## [YOUR INSTRUCTIONS]
Output the first line below and each one after it, exactly, up to and including the line holding "Image resolution: width=781". Pictures should not be copied.

## [RECORDS PROVIDED]
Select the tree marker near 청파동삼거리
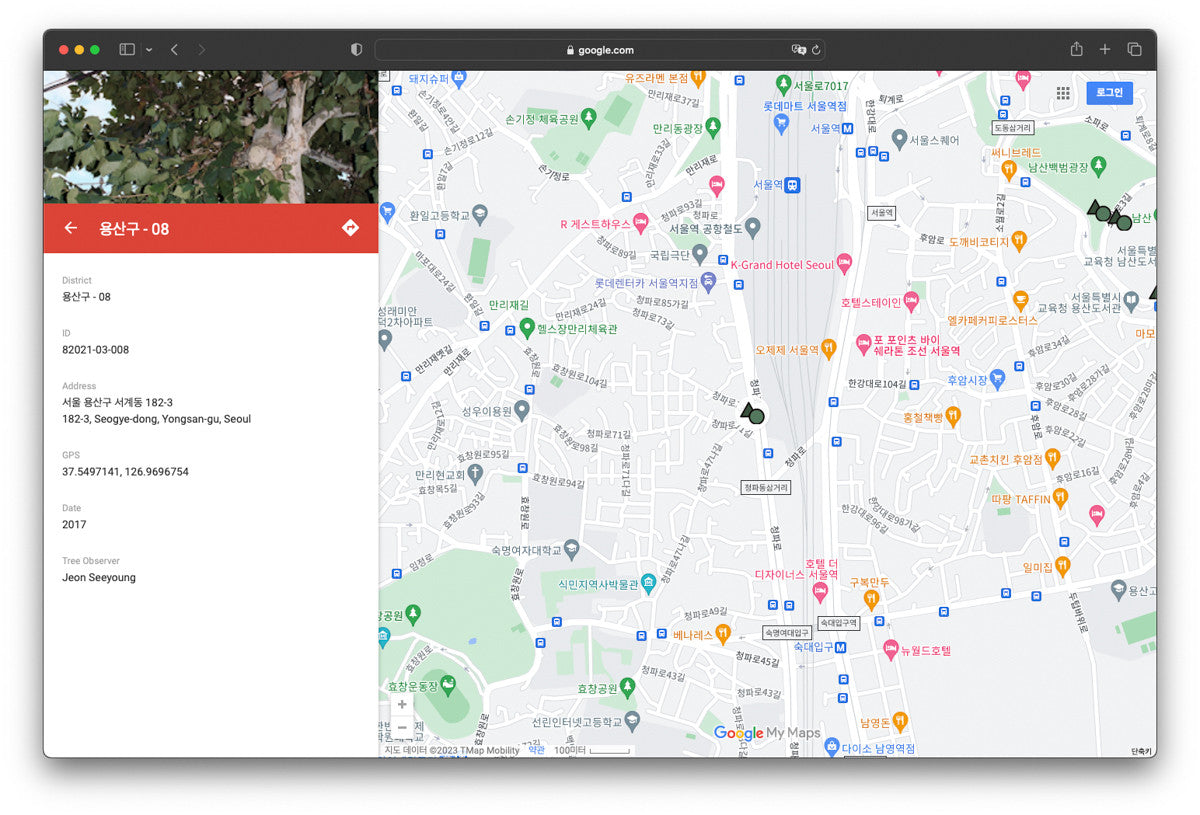Viewport: 1200px width, 815px height. coord(753,414)
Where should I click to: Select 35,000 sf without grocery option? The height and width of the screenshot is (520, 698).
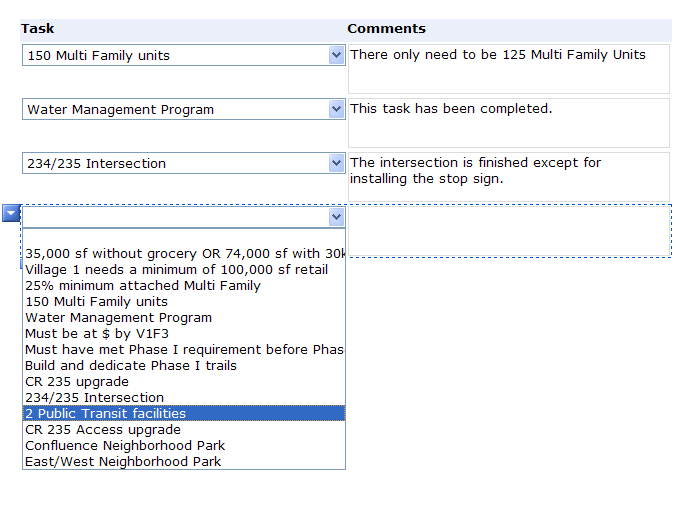[184, 253]
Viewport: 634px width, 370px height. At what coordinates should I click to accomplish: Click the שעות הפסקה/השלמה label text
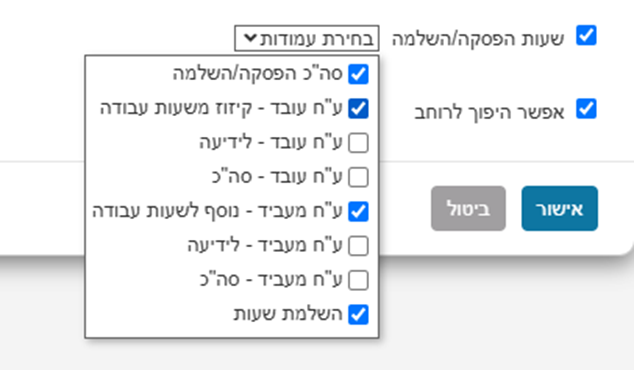[x=478, y=39]
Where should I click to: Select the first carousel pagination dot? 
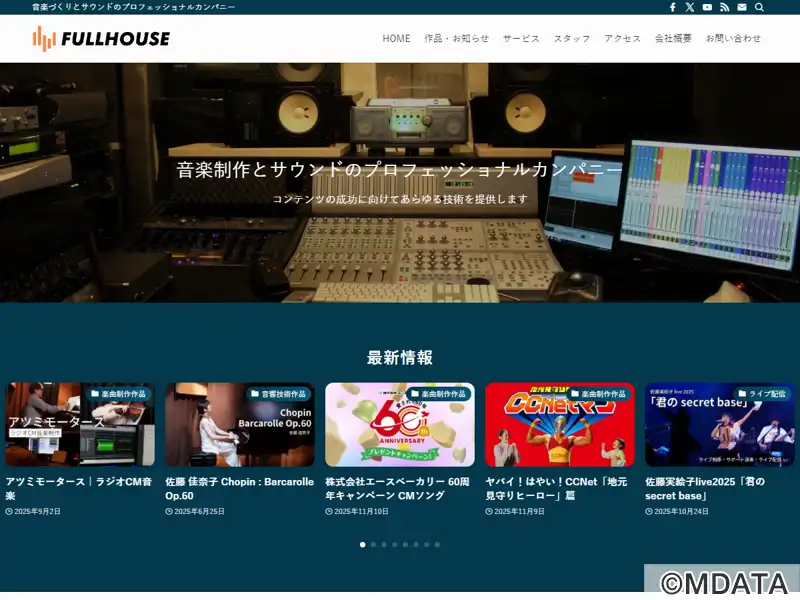coord(363,545)
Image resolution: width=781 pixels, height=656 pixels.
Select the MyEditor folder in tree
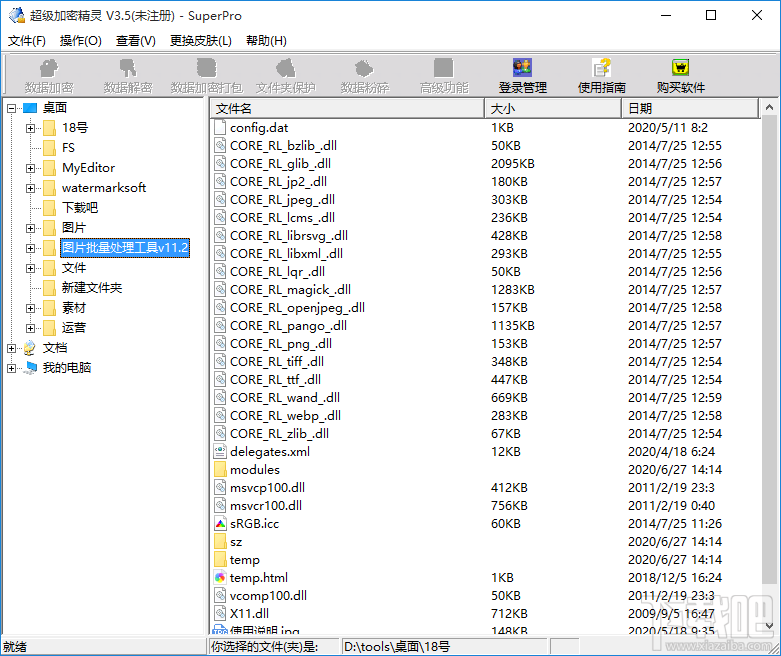(88, 168)
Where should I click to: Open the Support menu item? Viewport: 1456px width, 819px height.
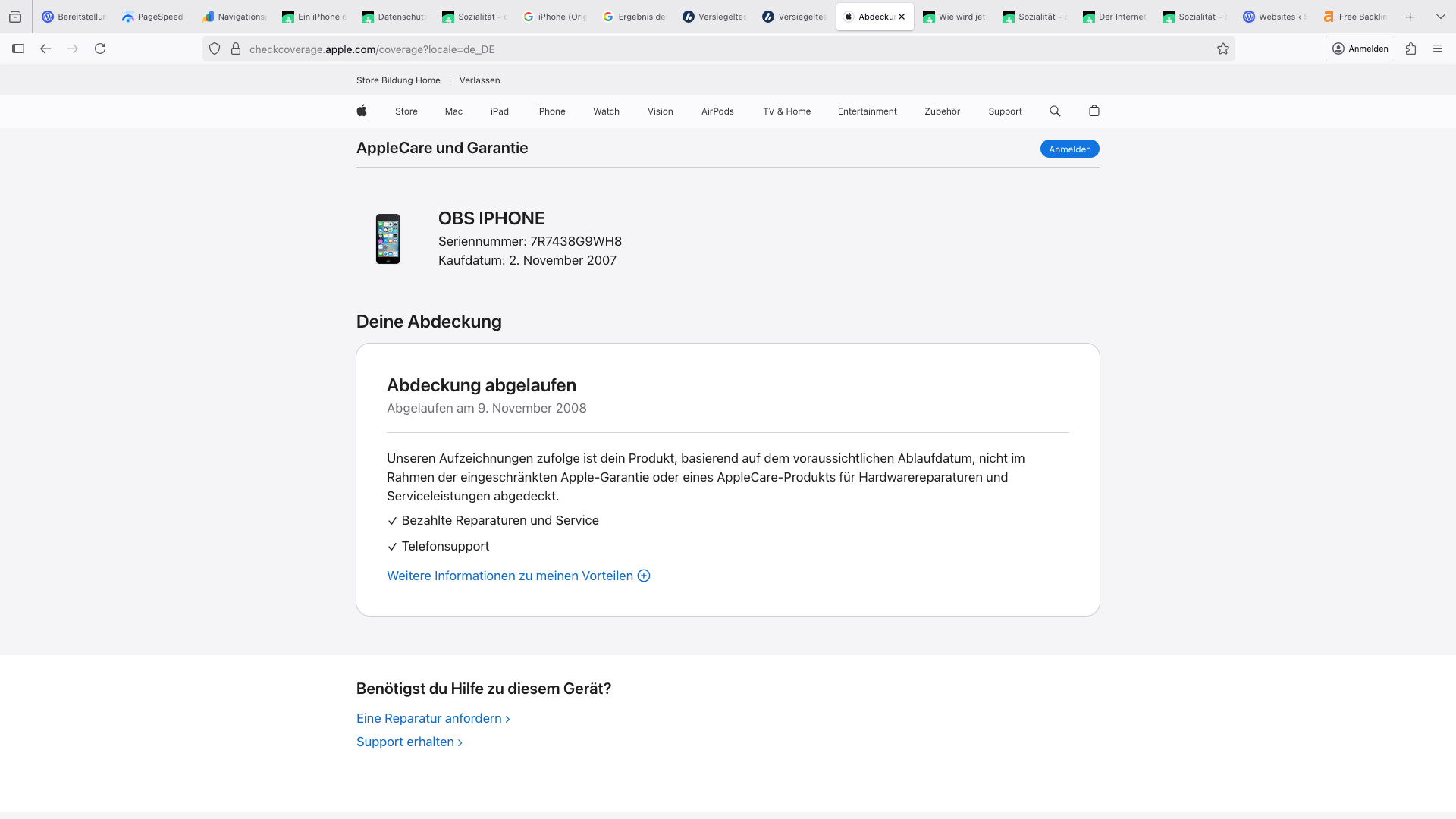(x=1005, y=111)

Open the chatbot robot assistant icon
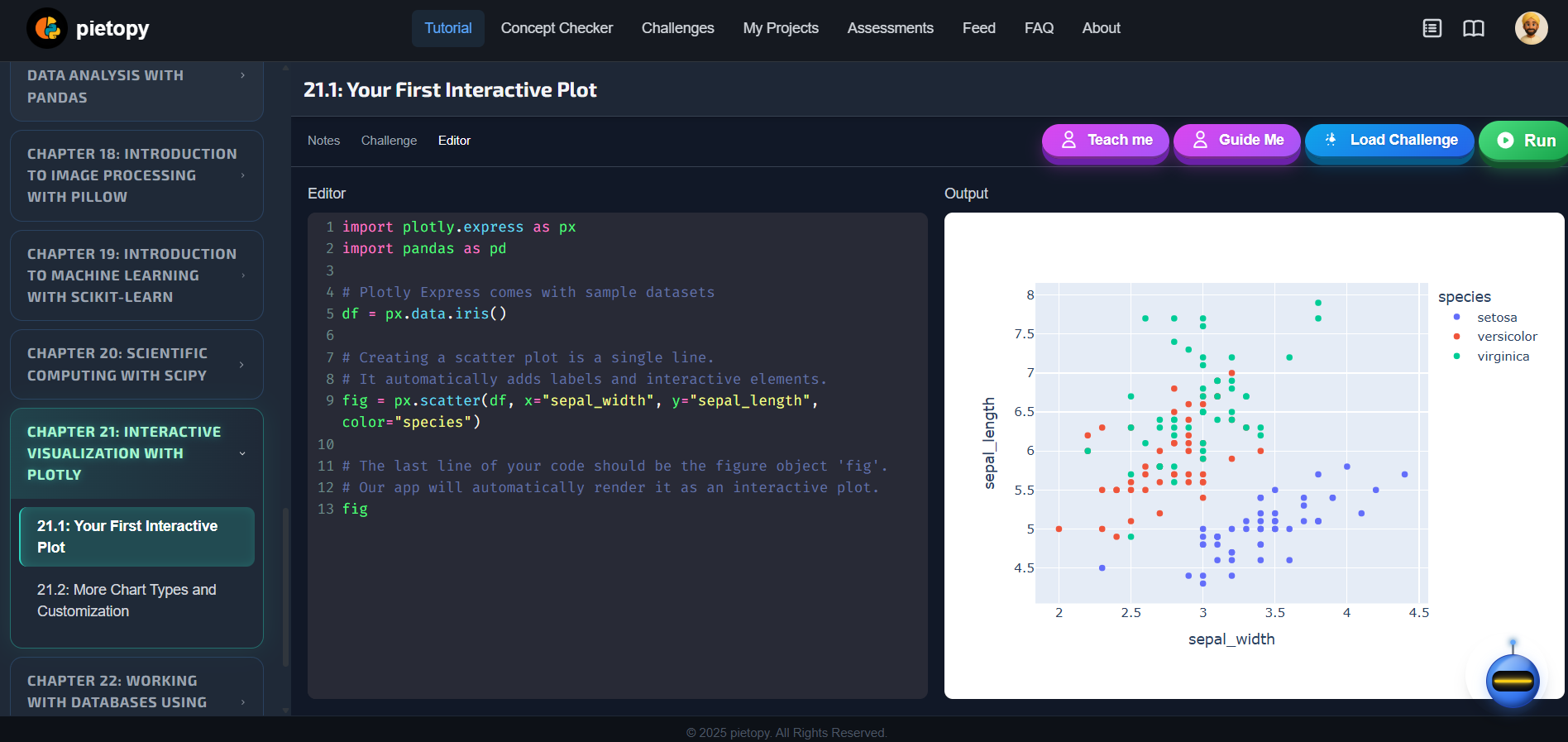coord(1512,680)
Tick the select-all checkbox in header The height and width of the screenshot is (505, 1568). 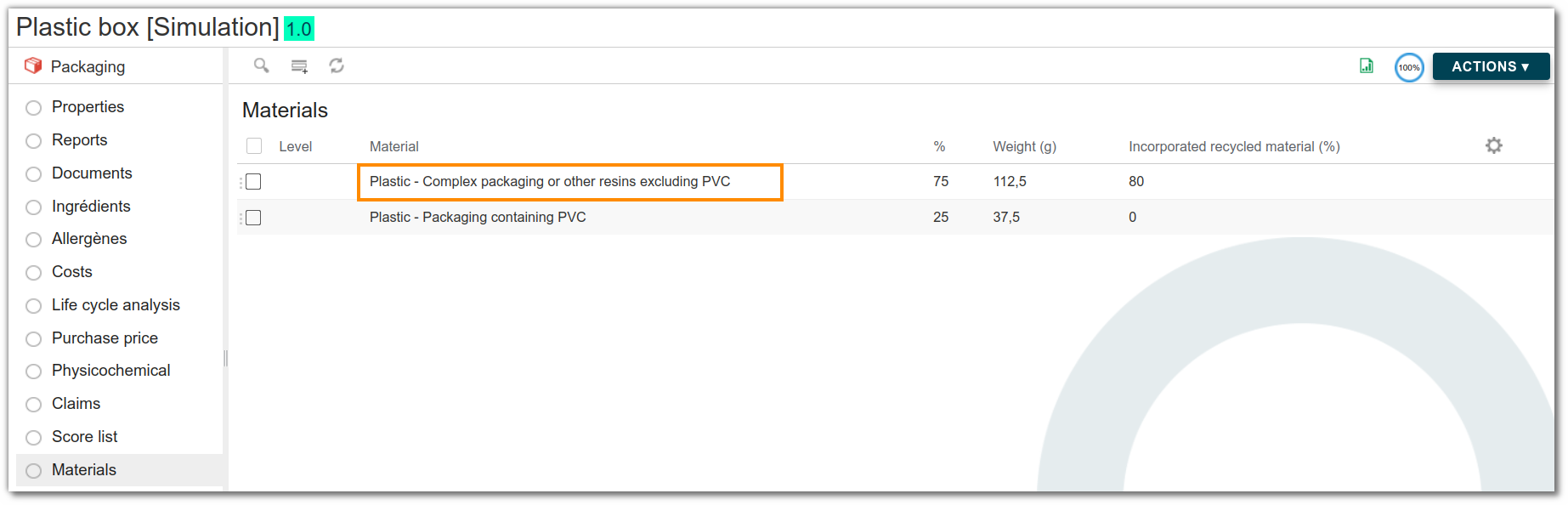coord(254,146)
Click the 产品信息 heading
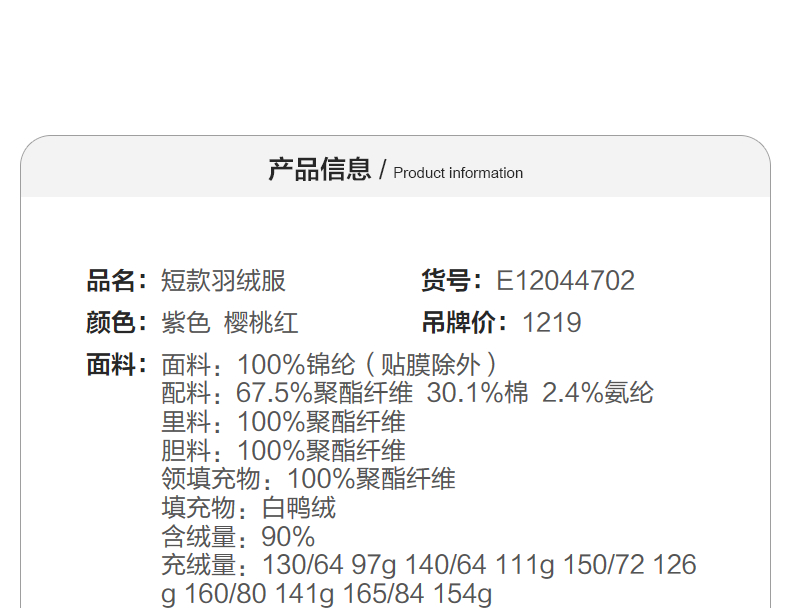Image resolution: width=790 pixels, height=608 pixels. pyautogui.click(x=319, y=170)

## [RESPONSE TO THIS TASK]
Select the tree marker near 청파동삼거리
Viewport: 1200px width, 815px height. coord(753,414)
Where should I click to: Select 35,000 sf without grocery option? The height and width of the screenshot is (520, 698).
[184, 253]
Viewport: 634px width, 370px height. At what coordinates should I click to accomplish: Click the שעות הפסקה/השלמה label text
[x=478, y=39]
Where should I click to: Select the first carousel pagination dot? 
coord(363,545)
Image resolution: width=781 pixels, height=656 pixels.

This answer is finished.